David and I, when we started the show, we didn't know if it was always going to be about directors. We thought we would cover other things. So there was a period where we were thinking we would do a miniseries on John From Cincinnati, which feels like the most blank-check thing that's ever happened on TV, at least up until that time. I'd say Twin Peaks: The Return also falls into that category more successfully, as something where the network wants to work with the creator so badly that they let [David Lynch] do whatever he wanted.

I'm trying to think of ones that I really like... Get a Life, the Chris Elliott/Adam Resnick show. That always jumps out to me. It's something I saw when I was young and my mind was blown. Like, "How did this end up on TV?" That felt like a show where they got no notes, which is impossible. The whole challenge of making TV is making it through the notes process. But that show had an E.T. parody where the alien wouldn't stop barfing and it ends with them barbecuing the alien and eating it. That's the show that I still am perplexed made it onto network TV for 20 or 30 episodes.
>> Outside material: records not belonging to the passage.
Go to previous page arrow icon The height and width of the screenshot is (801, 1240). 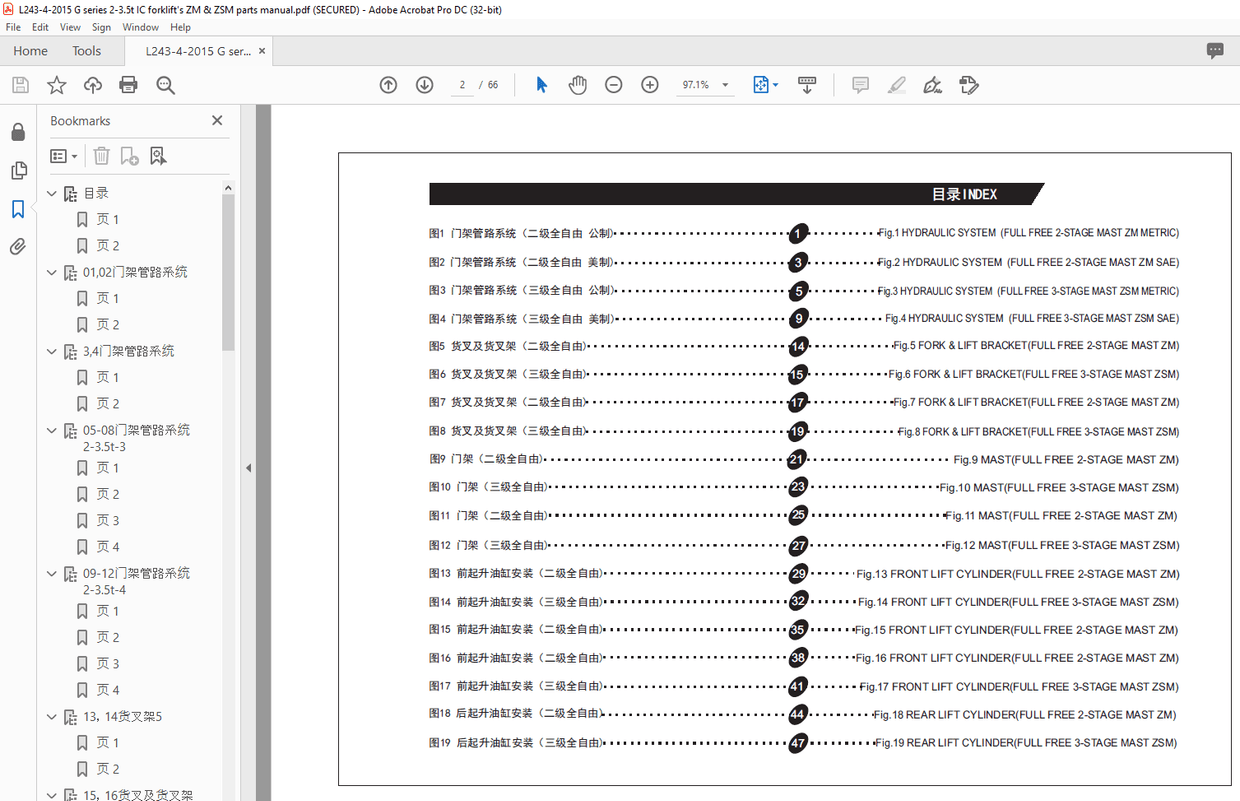(388, 85)
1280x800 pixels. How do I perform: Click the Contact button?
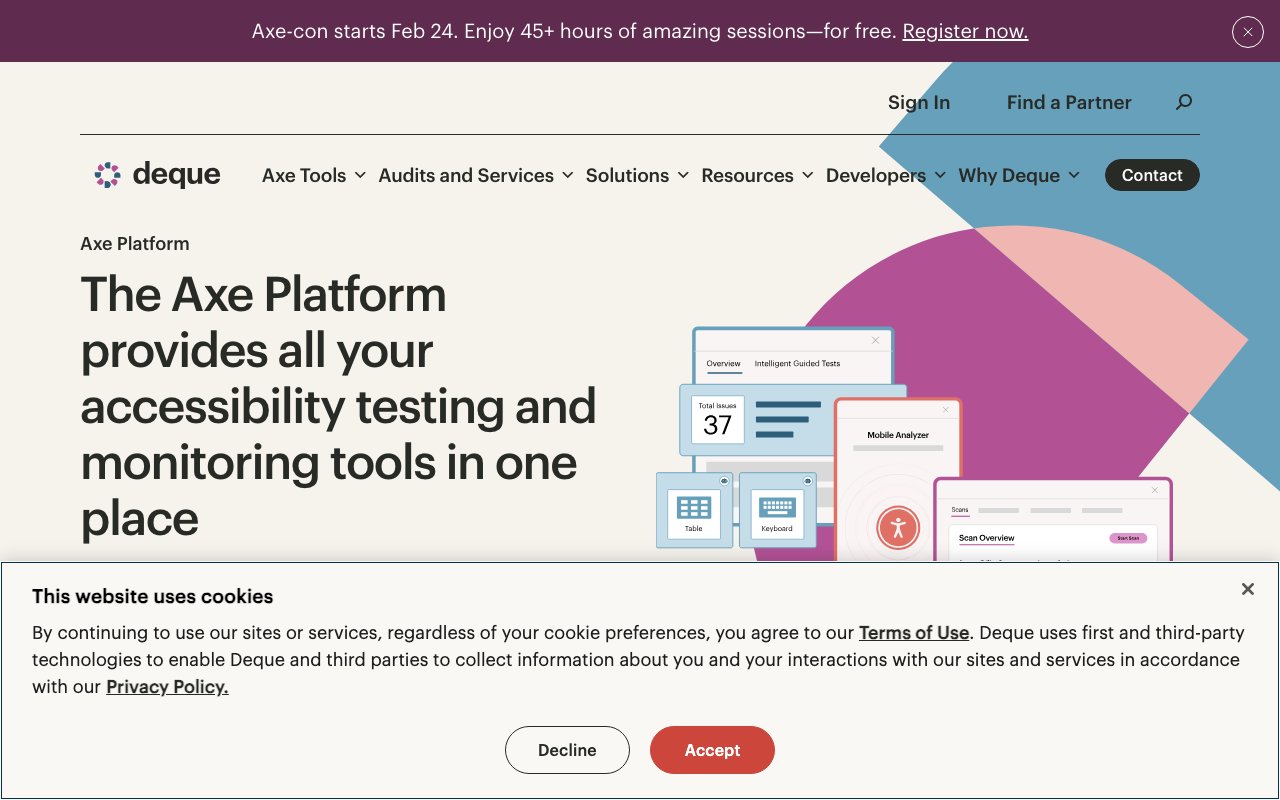click(x=1152, y=175)
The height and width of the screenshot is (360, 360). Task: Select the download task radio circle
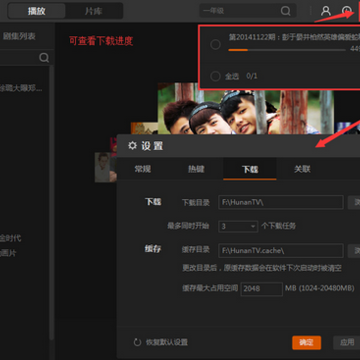point(215,45)
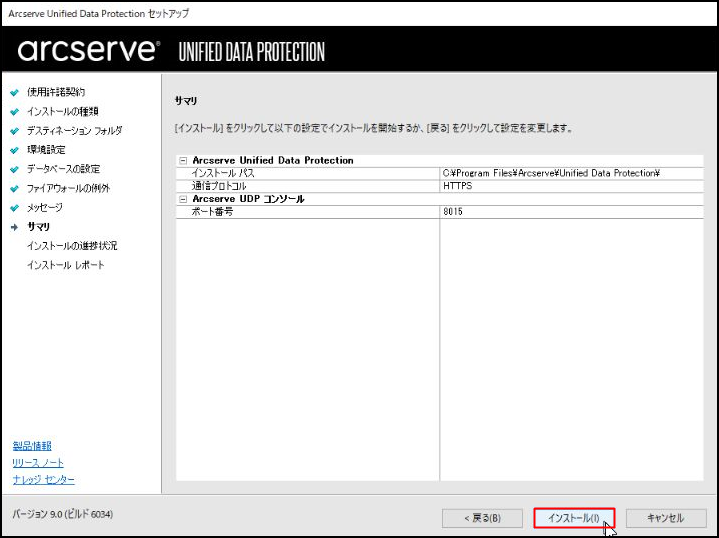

Last question. You, like me, are a theme-park fan; you mentioned Avatar. I know you've visited Disney's World of Pandora. If there could be a Tick attraction, what would it be and which theme park would it reside in?

We'd have to be at Epcot. When you see AEGIS this season, it feels very Epcot to me. There's a lot of testing we have to go through. I think there'd be some Tick testing ride with all of the machinery.

For Comic-Con in 2017, they built a replica...of several sets from our show. The bodega, Arthur's apartment, and the warehouse where Miss Lint was working in the pilot. They had a scavenger hunt, where you had to locate objects and people could win Tick swag. I had to record a video that was what people watch when they were waiting to go into the attraction, like my equivalent of the pre-ride video at a theme park.

It was such a big nerd dream...to do "Oh, thank God you made it here. Look, Tick and I are in a lot of trouble and you're the only ones who can help us." That kind of performance style, which as a theme-park fan, I had spent so many years studying. It was so much fun that I already feel like I've gotten to do the theme-park attraction. But it would be fun to do this Tick-and-Arthur roller-coaster through AEGIS that was half-bureaucracy and half-insane physical challenges.